===== Data extracts

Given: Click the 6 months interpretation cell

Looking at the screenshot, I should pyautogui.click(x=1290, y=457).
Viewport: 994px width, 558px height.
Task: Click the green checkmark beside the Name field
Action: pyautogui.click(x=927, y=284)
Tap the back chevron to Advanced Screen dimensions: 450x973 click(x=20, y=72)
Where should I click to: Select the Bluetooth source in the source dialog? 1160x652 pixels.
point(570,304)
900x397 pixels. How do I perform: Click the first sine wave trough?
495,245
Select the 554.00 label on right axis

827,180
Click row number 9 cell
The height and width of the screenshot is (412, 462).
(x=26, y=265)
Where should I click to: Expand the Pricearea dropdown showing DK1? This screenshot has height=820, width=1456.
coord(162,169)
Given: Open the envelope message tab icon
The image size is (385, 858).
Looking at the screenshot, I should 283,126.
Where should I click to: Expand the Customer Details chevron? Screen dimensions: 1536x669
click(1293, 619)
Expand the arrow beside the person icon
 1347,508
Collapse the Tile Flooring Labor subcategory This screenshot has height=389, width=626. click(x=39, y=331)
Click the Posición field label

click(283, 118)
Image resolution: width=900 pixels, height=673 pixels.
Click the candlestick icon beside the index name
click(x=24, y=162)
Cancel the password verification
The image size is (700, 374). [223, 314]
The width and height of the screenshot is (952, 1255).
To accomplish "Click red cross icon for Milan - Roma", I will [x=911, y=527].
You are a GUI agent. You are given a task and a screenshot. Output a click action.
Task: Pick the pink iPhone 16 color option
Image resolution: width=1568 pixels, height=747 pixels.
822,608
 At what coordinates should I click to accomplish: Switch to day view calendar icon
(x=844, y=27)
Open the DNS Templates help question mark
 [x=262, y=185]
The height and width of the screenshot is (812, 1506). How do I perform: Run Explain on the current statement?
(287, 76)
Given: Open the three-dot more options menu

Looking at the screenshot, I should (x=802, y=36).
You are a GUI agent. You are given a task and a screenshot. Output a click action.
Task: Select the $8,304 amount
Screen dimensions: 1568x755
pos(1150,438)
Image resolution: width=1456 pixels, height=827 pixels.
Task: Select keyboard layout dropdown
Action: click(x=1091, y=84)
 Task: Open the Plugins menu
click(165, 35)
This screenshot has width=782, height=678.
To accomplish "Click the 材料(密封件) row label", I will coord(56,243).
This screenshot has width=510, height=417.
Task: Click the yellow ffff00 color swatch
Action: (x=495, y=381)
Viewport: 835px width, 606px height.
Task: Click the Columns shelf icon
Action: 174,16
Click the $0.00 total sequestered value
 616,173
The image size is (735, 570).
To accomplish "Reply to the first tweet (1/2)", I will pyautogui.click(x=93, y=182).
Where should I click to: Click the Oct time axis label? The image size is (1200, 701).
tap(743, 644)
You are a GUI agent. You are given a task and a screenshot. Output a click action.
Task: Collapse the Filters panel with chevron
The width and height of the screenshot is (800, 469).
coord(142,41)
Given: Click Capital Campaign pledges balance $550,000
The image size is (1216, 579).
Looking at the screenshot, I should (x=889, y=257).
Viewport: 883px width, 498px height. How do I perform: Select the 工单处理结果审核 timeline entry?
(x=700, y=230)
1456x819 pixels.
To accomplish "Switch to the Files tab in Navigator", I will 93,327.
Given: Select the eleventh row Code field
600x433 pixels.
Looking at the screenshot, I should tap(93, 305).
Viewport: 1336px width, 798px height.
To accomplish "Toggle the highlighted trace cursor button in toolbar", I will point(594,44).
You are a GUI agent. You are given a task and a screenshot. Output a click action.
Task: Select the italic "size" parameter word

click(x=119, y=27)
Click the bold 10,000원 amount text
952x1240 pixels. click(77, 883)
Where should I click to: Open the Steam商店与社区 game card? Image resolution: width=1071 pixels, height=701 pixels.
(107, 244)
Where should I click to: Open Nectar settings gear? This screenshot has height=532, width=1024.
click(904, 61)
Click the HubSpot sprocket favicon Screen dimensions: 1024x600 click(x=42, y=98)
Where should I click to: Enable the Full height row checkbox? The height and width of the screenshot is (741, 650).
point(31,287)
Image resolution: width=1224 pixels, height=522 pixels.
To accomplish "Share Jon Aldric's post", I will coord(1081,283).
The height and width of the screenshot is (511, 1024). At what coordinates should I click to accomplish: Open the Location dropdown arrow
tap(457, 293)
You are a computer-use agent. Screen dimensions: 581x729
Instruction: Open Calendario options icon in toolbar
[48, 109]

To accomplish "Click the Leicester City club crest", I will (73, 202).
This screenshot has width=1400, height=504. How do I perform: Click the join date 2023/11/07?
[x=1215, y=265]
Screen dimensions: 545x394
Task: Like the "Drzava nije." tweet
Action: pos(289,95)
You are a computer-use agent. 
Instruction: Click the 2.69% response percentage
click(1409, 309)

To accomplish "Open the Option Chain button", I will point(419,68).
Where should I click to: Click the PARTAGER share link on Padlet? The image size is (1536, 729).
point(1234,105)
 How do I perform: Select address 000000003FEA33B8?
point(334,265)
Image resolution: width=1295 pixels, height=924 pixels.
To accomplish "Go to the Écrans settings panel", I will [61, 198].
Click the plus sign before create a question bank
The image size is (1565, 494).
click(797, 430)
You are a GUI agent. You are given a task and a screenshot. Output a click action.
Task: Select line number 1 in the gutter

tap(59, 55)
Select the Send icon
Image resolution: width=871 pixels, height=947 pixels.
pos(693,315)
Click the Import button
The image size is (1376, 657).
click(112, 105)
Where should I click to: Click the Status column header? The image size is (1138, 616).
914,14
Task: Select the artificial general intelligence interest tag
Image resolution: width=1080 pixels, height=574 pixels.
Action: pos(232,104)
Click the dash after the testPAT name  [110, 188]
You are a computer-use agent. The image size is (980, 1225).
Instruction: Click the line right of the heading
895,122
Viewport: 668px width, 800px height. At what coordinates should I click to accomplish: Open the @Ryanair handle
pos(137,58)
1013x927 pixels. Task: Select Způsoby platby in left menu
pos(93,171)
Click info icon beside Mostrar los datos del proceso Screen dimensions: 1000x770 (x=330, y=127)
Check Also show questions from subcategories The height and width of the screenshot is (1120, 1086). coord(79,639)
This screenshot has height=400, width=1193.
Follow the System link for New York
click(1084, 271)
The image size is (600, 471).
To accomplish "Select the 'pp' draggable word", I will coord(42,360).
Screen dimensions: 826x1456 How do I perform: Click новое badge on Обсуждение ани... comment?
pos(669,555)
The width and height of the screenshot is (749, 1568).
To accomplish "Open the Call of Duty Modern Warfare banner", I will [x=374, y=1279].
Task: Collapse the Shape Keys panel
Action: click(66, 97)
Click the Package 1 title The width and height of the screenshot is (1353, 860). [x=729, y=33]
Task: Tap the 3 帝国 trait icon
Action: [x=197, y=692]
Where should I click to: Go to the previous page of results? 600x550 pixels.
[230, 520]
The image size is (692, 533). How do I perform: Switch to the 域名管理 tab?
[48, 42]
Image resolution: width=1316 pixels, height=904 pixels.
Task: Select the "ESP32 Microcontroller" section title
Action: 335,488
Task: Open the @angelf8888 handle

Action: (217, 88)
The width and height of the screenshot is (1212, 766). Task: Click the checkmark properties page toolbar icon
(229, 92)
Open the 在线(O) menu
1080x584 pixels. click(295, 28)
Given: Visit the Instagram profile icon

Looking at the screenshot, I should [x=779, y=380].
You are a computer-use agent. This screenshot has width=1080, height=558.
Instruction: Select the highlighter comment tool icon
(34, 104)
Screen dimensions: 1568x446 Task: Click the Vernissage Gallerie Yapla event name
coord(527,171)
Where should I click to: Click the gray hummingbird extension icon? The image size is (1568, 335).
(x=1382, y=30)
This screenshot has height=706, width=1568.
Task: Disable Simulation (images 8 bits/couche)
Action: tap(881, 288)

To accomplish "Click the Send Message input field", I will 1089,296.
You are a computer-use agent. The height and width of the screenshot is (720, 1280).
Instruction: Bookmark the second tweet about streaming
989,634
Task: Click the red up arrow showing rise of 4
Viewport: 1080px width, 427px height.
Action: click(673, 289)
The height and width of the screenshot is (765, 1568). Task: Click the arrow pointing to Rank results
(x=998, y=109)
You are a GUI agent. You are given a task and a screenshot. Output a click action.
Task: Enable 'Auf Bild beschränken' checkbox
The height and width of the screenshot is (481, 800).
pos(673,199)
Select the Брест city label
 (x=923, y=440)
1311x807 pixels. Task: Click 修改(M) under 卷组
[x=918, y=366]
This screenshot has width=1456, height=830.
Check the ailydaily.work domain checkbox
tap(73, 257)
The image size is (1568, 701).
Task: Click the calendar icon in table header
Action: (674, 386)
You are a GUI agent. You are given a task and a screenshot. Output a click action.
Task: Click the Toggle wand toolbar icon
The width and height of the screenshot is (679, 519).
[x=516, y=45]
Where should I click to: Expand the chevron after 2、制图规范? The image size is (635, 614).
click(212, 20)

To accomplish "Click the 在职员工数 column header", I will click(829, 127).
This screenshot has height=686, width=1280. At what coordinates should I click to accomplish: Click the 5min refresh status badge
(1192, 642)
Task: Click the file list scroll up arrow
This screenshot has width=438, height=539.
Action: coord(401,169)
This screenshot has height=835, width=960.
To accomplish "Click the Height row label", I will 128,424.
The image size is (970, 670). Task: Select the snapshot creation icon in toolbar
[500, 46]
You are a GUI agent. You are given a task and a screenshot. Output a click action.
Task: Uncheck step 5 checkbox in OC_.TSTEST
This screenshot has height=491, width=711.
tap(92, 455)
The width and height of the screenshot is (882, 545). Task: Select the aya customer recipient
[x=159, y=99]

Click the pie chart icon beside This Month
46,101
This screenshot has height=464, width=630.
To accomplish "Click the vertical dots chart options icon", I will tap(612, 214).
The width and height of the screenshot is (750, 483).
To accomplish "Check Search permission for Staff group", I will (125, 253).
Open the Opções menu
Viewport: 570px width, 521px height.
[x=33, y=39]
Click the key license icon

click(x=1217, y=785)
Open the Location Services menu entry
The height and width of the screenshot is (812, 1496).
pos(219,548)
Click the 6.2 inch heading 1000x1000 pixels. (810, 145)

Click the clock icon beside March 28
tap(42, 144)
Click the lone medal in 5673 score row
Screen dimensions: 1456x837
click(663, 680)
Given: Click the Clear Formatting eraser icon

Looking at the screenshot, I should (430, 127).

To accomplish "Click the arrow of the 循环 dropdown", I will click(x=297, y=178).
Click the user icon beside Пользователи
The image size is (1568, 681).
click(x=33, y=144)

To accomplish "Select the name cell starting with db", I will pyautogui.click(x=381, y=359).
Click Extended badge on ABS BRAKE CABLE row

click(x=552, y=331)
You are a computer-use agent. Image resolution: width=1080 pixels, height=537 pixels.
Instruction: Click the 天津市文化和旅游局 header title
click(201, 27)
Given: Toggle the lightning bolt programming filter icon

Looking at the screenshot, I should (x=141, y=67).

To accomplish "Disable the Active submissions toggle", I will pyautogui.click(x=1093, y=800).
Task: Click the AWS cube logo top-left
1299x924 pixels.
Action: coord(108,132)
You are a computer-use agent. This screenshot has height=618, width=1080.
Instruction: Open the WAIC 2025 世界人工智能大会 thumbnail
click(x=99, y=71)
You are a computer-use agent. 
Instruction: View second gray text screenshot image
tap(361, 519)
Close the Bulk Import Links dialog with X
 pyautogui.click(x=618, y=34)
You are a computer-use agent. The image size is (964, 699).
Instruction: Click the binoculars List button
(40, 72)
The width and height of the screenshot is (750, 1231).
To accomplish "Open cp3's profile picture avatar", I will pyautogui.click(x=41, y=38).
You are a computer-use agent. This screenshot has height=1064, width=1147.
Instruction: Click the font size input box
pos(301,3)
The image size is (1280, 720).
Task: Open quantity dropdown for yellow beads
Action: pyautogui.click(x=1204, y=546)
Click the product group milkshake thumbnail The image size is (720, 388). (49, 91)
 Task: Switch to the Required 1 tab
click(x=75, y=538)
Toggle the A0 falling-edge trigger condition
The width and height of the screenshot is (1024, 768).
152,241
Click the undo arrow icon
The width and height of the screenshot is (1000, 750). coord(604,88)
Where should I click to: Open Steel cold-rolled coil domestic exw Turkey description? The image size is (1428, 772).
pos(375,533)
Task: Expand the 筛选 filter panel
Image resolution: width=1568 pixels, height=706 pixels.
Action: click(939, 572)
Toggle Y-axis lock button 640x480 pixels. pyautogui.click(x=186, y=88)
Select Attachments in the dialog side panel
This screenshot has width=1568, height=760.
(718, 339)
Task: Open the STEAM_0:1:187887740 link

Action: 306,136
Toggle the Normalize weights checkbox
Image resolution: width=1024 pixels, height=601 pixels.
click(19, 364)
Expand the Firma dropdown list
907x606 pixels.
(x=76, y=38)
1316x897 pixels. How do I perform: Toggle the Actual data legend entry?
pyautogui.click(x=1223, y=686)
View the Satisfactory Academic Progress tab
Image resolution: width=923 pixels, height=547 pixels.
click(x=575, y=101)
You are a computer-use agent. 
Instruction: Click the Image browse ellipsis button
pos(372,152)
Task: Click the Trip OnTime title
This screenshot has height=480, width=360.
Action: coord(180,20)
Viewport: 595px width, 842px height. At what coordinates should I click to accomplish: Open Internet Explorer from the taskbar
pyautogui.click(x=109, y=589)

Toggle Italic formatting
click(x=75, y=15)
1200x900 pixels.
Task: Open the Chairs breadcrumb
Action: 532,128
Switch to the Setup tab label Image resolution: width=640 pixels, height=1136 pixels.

==========

Brief => Look above for the line holding "Instruction: Open the" and the line holding "has height=1064, width=1147.", then output exactly those two lines and every line between them, nothing more.

Your response =>
Instruction: Open the WAIC 2025 世界人工智能大会 thumbnail
click(x=99, y=71)
You are a computer-use agent. 
Instruction: View second gray text screenshot image
tap(361, 519)
Close the Bulk Import Links dialog with X
 pyautogui.click(x=618, y=34)
You are a computer-use agent. The image size is (964, 699).
Instruction: Click the binoculars List button
(40, 72)
The width and height of the screenshot is (750, 1231).
To accomplish "Open cp3's profile picture avatar", I will pyautogui.click(x=41, y=38).
You are a computer-use agent. This screenshot has height=1064, width=1147.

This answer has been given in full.